D’anciens Présidents en prison, l’Afrique en compte de plus en plus. Depuis 2011, au moins six Présidents africains ont été embastillés après leur départ du pouvoir. Pour des raisons diverses, certes. Mais on en vient finalement à se demander si le palais présidentiel n’est pas un raccourci vers la prison.

Le point sur certains dirigeants qui se sont retrouvés derrière les barreaux, au lendemain de leur mandat présidentiel. Certains d’entre eux sont même morts en prison, sans assistance aucune.

Le colonel Mamadou Tandja au Niger

Mamadou TandjaC’est le 22 décembre 1999 que Mamadou Tandja a été investi président de la République du Niger, après avoir remporté l’élection présidentielle, un mois plus tôt. En 2004, il est réélu pour un second mandat au terme duquel l’envie de se maintenir au pouvoir en dépit des limites constitutionnelles le prend. En juin 2009, à trois mois de la Présidentielle, Mamadou Tandja tente une révision de la Constitution pour prolonger de trois ans son mandat. Il se heurte au refus catégorique de la Cour constitutionnelle et de l’Assemblée nationale qu’il décide de dissoudre, gouvernant par ordonnances. Le 4 août 2009, il organise un référendum pour entériner la révision de la Constitution. Face à la cacophonie qui s’installe dans le pays, les militaires entrent en lice et renversent le Président, le 18 février 2010. La junte baptisée Conseil suprême pour la restauration de la démocratie place, dans un premier temps, Mamadou Tandja en résidence surveillée avant de le déposer en prison, en janvier 2011. L’ancien chef d’État sera remis en liberté, le 10 mai 2011, un mois après l’élection présidentielle de 2011. Il aura passé environ quatre mois en prison. C’est donc en homme libre que le colonel Mamadou Tandja meurt à Niamey, le 24 novembre 2020.

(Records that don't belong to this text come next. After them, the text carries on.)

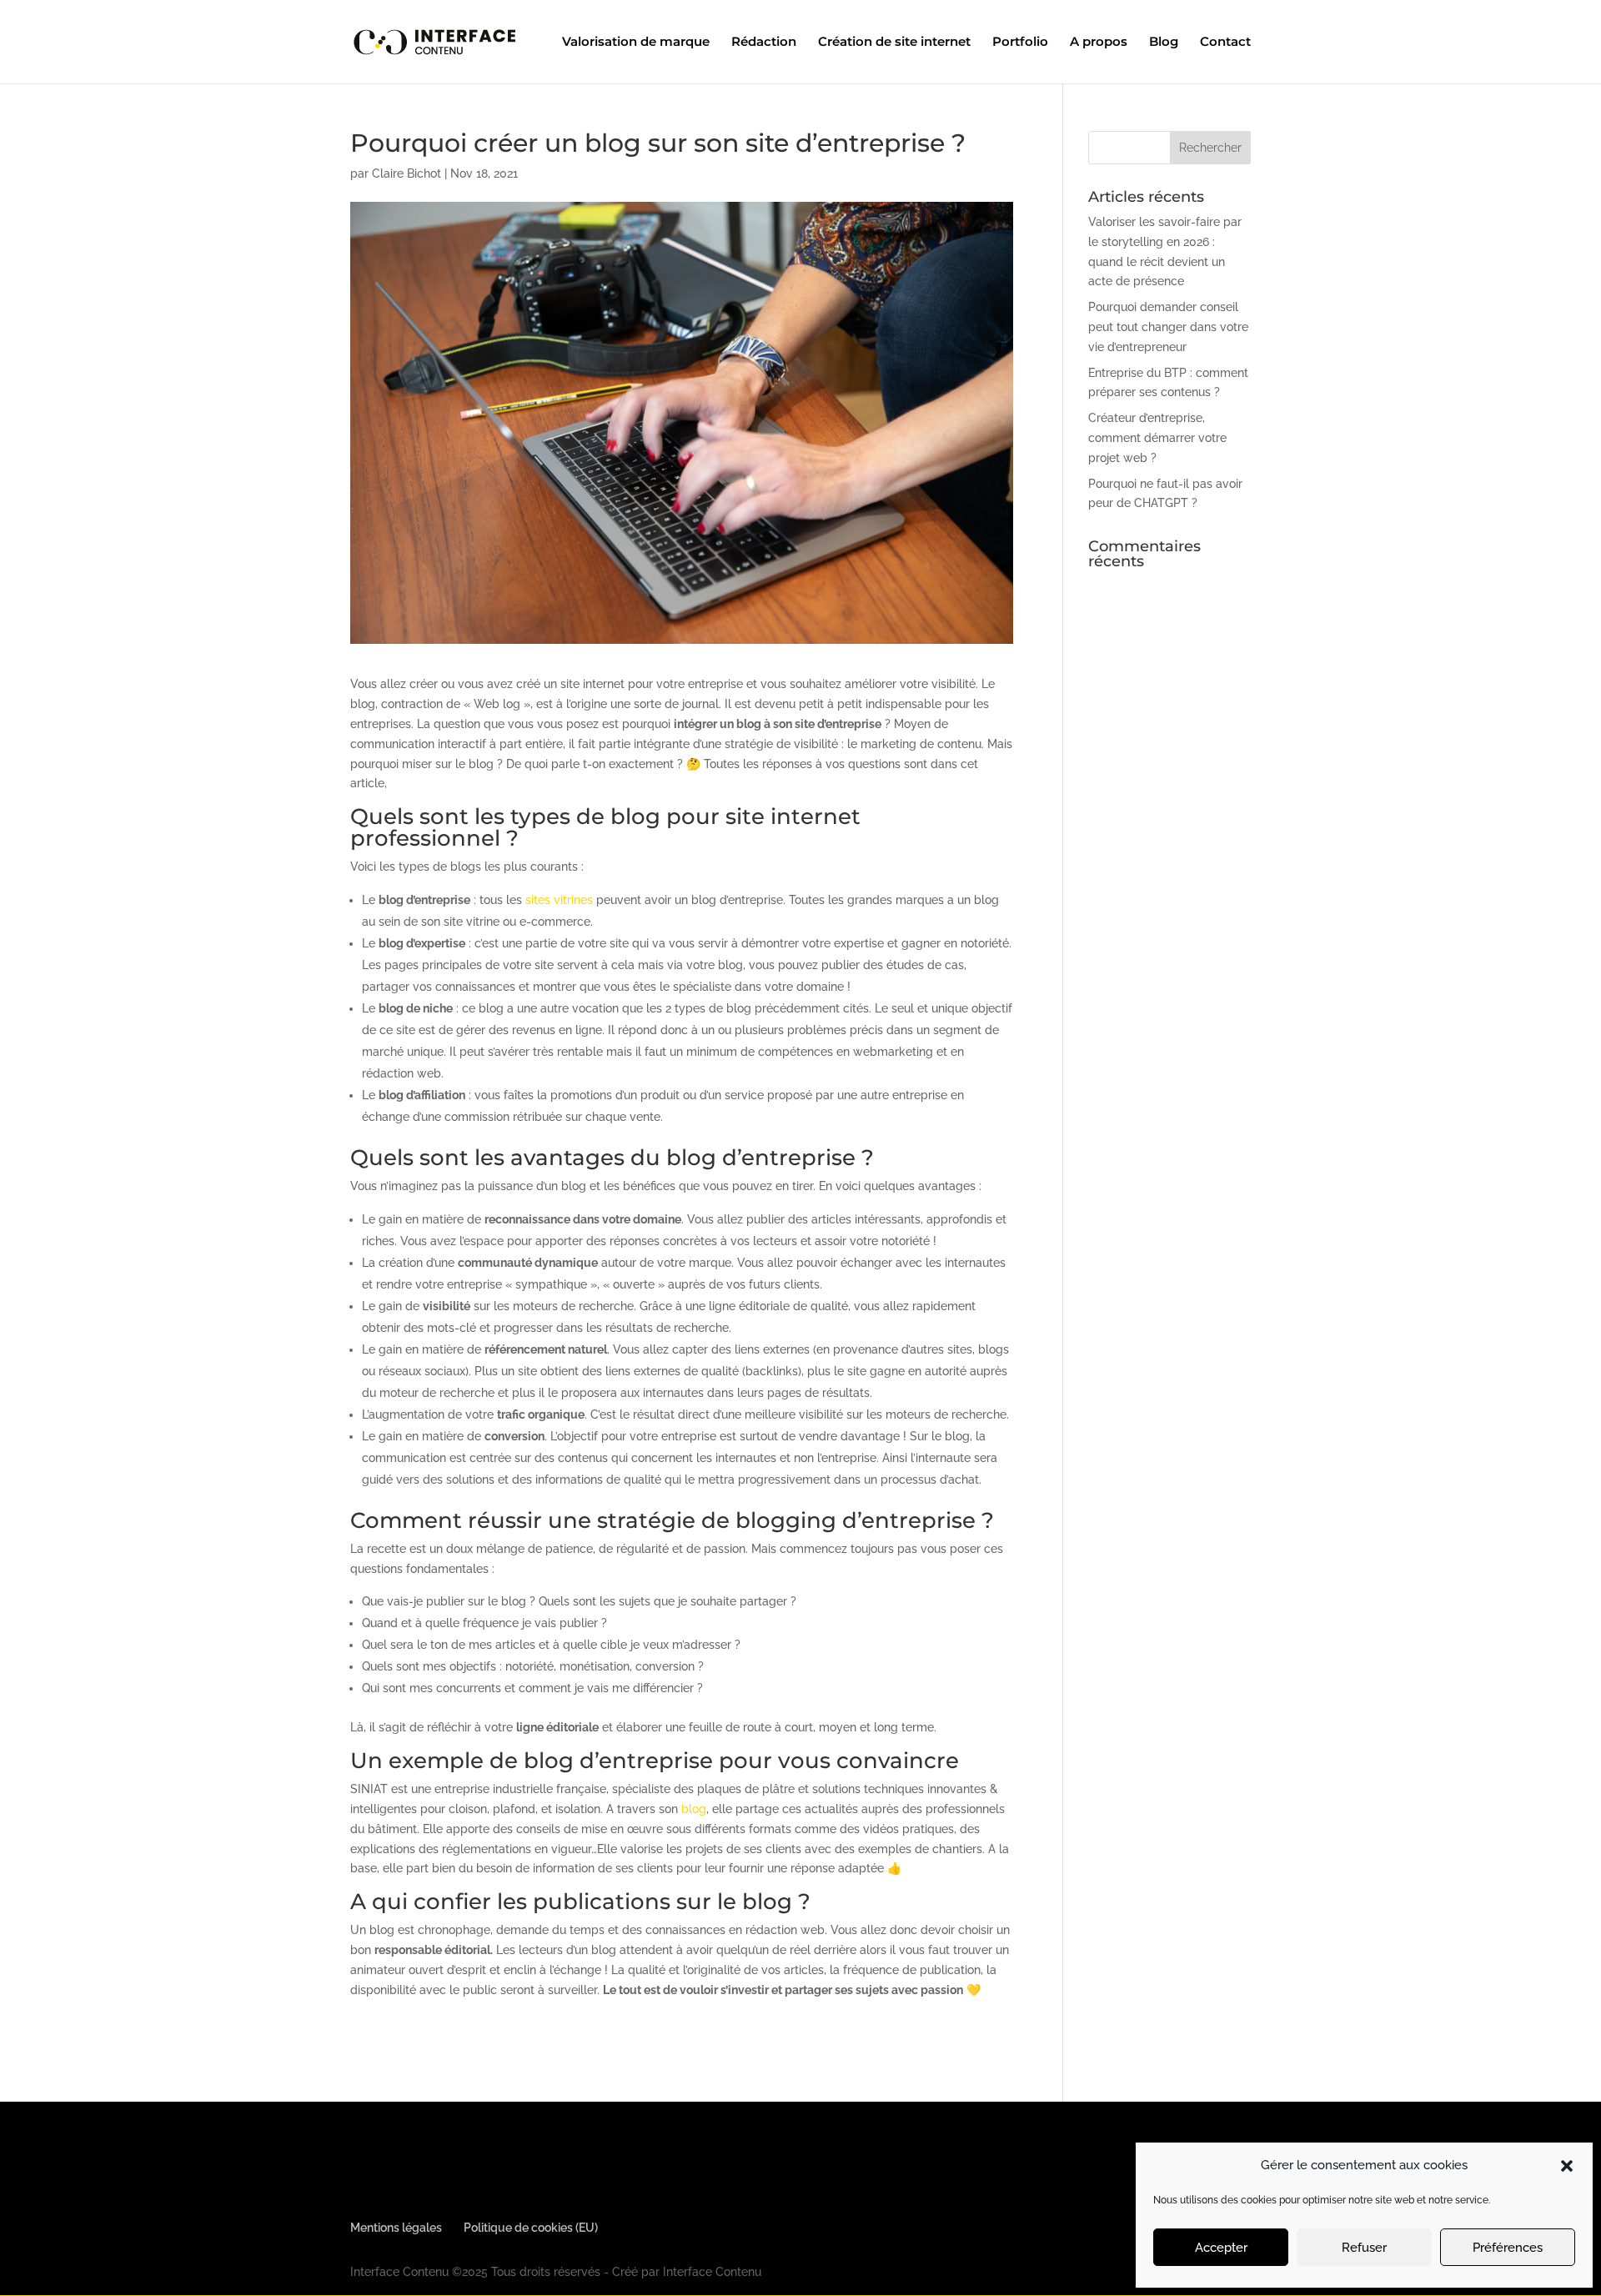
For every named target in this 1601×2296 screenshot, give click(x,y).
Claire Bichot (406, 173)
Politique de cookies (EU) (531, 2227)
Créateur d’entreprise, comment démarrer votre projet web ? (1157, 438)
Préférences (1508, 2247)
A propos (1098, 42)
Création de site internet (894, 42)
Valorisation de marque (636, 42)
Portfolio (1020, 42)
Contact (1225, 42)
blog (693, 1809)
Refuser (1364, 2247)
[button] (1566, 2166)
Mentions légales (396, 2227)
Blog (1163, 42)
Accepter (1221, 2247)
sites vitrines (559, 900)
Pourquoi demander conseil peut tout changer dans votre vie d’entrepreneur (1168, 327)
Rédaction (763, 42)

Laurent Gbagbo de la Côte d’Ivoire

L'ex-Président ivoirien, Laurent GbagboL’année 2011 a également connu la mise aux arrêts du Président ivoirien, Laurent Gbagbo. Devenu chef de l’État, le 26 octobre 2000, après avoir remporté la Présidentielle face au général Robert Guéï, Laurent Gbagbo a dirigé un pays miné par une rébellion au Nord. Alors que son mandat se terminait en 2005, il a dû reporter à plusieurs reprises l’organisation de l’élection présidentielle qui n’eut finalement lieu qu’en fin d’année 2010. Les deux principaux adversaires, le Président sortant, Laurent Gbagbo, et Alassane Ouattara, revendiquent chacun de son côté la victoire. La Commission électorale indépendante déclare Alassane Ouattara vainqueur alors que le Conseil constitutionnel proclame la victoire de Laurent Gbagbo qui prête serment le 4 décembre 2010. Chacun des deux hommes se proclame Président et le pays bascule dans la violence. Soutenu par l’Occident, notamment la France, les Etats-Unis, l’Union européenne et par l’ONU, Alassane Ouattara réussit à s’emparer du pouvoir, en avril 2011. En effet, le 11 avril, le palais présidentiel où s’étaient retranchés Laurent Gbagbo et son épouse, Simone, est pris d’assaut par la Force Licorne et l’ONUCI, après dix jours de combats intenses. Laurent Gbagbo est arrêté, mis en résidence surveillée à Korhogo, une ville du Nord de la Côte d’Ivoire, avant d’être transféré à La Haye, le 30 novembre 2011. Il est accusé de crimes contre l’humanité. Au terme d’un procès fleuve, l’ancien Président est acquitté, blanchi de tous les chefs d’accusation retenus contre lui, faute de preuves. Il fait un retour triomphal dans son pays, le 17 juin 2021, après dix années d’absence.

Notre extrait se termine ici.